Arrange the part of the entries that opens with the line containing "Go to Toxic" and closes with the line containing "click(x=370, y=852)" as a JSON list of strings, one string per line with blank lines omitted. Include only those lines.

------ DATASET RECORDS

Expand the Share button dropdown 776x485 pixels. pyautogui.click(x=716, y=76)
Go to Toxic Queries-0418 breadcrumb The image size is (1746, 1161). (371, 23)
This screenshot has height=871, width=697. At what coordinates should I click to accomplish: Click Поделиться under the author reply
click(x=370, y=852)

------------
------ DATASET RECORDS

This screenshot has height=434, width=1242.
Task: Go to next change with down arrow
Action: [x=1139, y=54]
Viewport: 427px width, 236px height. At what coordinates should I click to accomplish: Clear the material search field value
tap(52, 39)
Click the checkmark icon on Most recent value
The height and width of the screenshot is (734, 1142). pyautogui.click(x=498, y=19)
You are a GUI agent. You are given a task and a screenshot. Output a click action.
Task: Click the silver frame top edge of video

------------
------ DATASET RECORDS

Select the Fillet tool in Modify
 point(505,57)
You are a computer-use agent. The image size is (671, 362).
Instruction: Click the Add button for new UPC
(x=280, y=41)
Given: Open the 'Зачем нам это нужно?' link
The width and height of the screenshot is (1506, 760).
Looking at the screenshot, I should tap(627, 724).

------------

- **EXERCISE SOLUTION**
[
  "Go to Toxic Queries-0418 breadcrumb The image size is (1746, 1161). (371, 23)",
  "This screenshot has height=871, width=697. At what coordinates should I click to accomplish: Click Поделиться under the author reply",
  "click(x=370, y=852)"
]